Le QCGN est heureux de comparaître devant vous aujourd’hui pour apporter son témoignage sur le projet de loi C-13 dans le cadre de votre étude préalable. Nous avons soumis au comité un mémoire qui couvre le projet de loi C-13 dans son intégralité, mais nous comprenons que la réunion d’aujourd’hui vise la Loi sur l’usage du français au sein des entreprises privées de compétence fédérale. Nous limiterons donc nos commentaires à cette partie du projet de loi C-13 et nous avons hâte de revenir pour discuter des modifications proposées à la Loi sur les langues officielles.
Soulignons pour commencer que l’importante étude de ce comité sur la modernisation de la Loi sur les langues officielles, menée entre 2017 et 2019, a permis de réunir les deux communautés de langue officielle du Canada et d’en arriver à un consensus sur la façon d’aller de l’avant avec ce projet législatif d’envergure après une décennie de travail.
Le projet de loi C-13 n’est pas la loi que nous avons demandée ou sur laquelle nous nous sommes entendus. En effet, nous voyons le projet de loi C-13 comme un changement fondamental dans l’approche du gouvernement du Canada à l’égard des langues officielles du pays et comme l’abandon d’un demi-siècle de politique en matière de langues officielles. Nous demandons instamment à ce comité et à cette Chambre d’accorder au projet de loi C-13 l’examen minutieux qu’exige un changement aussi important.
Le gouvernement propose de rompre avec la dualité linguistique d’un océan à l’autre et fait d’importantes concessions au Québec, ce qui, selon nous, perturbe l’équilibre constitutionnel prudent et l’égalité en droit entre l’anglais et le français, et peut avoir des effets interprétatifs insoupçonnés.

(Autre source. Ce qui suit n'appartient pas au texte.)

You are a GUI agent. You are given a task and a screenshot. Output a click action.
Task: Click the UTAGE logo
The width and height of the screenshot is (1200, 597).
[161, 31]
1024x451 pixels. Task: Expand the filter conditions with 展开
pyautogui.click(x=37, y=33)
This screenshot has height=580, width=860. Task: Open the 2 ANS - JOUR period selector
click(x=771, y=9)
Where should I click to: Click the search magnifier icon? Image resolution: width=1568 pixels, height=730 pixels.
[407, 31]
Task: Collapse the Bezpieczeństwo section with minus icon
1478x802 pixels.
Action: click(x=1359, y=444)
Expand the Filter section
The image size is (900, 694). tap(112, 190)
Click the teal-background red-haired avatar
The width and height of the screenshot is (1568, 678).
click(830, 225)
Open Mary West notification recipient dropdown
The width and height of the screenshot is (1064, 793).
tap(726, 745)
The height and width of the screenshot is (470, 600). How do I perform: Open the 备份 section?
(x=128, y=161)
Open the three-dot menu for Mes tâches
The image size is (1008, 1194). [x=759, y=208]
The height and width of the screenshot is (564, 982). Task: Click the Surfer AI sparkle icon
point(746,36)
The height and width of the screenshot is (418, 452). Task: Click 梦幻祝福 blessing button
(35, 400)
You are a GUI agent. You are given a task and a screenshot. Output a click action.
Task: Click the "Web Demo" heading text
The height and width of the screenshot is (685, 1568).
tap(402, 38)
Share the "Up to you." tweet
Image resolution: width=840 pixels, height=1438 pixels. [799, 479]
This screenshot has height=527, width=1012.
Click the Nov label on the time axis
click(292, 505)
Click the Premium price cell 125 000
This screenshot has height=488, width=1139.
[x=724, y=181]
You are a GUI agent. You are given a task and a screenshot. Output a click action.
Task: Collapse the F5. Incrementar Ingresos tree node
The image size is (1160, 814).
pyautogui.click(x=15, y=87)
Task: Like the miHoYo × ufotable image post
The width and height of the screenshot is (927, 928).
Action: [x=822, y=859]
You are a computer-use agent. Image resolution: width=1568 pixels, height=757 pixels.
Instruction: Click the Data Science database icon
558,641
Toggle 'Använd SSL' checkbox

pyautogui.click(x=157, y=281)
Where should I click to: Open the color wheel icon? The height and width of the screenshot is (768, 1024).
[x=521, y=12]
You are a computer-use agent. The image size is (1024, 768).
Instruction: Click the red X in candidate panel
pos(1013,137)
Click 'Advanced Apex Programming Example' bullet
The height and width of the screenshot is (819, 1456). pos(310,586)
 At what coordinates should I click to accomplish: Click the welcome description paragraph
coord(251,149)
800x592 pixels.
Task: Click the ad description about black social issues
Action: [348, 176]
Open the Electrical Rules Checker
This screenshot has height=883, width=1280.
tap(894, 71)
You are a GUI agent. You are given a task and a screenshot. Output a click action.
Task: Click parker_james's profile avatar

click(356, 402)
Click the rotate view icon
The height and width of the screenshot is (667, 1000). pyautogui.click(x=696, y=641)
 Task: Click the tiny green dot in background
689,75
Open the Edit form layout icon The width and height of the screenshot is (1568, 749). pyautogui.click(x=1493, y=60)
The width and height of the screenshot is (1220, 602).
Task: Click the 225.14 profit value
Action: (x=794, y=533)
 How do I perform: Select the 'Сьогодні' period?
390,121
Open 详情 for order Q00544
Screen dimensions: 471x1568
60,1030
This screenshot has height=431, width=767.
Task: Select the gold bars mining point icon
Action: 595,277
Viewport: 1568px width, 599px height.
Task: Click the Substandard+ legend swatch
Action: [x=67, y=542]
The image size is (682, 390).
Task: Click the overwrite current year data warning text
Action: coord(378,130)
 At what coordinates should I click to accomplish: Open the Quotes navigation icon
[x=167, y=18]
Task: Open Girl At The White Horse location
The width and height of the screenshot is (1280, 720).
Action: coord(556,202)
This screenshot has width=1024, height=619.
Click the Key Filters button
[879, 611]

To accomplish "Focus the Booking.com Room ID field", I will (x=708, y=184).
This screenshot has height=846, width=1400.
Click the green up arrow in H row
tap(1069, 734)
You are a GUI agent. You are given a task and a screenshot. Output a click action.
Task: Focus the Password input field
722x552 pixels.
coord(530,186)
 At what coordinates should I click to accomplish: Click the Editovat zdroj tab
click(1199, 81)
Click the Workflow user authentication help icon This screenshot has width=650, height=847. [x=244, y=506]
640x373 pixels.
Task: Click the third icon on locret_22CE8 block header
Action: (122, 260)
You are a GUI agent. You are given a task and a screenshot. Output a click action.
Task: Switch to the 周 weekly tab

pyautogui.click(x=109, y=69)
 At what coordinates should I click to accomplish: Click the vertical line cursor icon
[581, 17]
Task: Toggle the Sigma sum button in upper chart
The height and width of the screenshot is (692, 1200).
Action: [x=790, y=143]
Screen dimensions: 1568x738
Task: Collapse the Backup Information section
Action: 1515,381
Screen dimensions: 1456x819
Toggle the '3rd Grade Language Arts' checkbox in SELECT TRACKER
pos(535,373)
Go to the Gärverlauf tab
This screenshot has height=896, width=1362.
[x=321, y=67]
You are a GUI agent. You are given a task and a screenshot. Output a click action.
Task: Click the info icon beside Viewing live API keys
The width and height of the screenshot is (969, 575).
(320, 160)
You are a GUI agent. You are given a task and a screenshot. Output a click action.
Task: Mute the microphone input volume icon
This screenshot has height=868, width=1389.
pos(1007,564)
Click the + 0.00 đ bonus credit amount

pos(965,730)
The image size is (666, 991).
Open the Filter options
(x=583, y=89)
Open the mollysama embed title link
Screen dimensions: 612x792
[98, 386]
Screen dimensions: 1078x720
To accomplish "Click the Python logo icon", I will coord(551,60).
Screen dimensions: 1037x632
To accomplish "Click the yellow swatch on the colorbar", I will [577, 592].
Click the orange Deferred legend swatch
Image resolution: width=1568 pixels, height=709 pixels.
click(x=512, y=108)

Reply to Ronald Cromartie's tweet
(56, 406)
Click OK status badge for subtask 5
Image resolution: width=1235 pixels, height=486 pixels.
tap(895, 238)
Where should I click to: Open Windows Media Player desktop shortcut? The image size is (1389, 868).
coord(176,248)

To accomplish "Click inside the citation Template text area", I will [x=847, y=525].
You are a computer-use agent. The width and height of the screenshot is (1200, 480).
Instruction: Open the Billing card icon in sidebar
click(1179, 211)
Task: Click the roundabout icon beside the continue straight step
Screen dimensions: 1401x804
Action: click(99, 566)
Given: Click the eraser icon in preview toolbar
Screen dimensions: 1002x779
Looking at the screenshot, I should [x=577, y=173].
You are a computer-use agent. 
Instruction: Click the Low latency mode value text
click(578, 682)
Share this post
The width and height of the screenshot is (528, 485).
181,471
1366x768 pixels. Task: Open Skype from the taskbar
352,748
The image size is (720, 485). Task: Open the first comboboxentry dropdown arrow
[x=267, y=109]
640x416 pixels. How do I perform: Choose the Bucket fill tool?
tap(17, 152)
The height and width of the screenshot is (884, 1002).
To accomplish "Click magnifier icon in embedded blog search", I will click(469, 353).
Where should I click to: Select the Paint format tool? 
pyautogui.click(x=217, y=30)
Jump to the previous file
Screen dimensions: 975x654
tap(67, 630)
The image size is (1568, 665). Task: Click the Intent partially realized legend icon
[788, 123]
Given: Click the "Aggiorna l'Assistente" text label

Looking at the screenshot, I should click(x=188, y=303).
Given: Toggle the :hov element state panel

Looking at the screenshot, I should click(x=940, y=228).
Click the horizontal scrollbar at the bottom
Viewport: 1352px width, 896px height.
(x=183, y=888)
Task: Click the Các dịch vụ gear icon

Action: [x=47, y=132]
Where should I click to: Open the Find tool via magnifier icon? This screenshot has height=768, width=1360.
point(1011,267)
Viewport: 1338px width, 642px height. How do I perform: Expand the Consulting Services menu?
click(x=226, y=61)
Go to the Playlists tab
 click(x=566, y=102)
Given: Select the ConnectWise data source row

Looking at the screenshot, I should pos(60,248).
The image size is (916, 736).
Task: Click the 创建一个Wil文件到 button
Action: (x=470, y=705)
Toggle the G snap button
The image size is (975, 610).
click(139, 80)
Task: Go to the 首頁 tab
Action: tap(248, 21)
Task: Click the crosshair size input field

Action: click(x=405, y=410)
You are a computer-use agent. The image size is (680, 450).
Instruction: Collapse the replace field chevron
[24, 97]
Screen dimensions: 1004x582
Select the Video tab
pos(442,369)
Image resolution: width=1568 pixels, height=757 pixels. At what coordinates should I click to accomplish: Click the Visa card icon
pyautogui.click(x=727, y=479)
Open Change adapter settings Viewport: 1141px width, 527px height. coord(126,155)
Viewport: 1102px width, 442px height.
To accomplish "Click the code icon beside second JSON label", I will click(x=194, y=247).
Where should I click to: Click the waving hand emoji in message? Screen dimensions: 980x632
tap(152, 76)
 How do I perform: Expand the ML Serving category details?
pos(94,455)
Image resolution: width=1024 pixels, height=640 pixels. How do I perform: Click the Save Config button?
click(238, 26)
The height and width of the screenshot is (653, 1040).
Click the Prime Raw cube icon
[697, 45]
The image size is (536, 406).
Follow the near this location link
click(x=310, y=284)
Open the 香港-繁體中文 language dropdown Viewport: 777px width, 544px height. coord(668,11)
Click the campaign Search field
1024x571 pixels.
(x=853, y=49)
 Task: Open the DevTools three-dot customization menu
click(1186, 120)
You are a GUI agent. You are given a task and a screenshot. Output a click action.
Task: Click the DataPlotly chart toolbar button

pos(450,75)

La Loi sur l’usage du français au sein des entreprises privées de compétence fédérale est un exemple de ce changement de politique : elle crée un régime de droits linguistiques dans le cadre de communications privées pour une langue officielle seulement, en fonction du territoire, pour les entreprises sous réglementation fédérale.
Soyons clairs : aucune raison fondée sur des preuves ne justifie cette loi. Une étude d’Industrie Canada de 2013 intitulée La langue de travail dans les entreprises privées de compétence fédérale au Québec non assujetties à la Loi sur les langues officielles a conclu que :
[...] les employés d’entreprises privées de compétence fédérale (non assujetties à la LLO) semblent généralement disposer de milieux de travail dans lesquels ils peuvent travailler en français.
Christian Paradis, ministre de l’Industrie et ministre responsable du Québec, a déclaré à l’époque : « À la lecture de l’étude, rien n’indique qu’une loi soit nécessaire afin de réglementer la langue de travail au Québec. »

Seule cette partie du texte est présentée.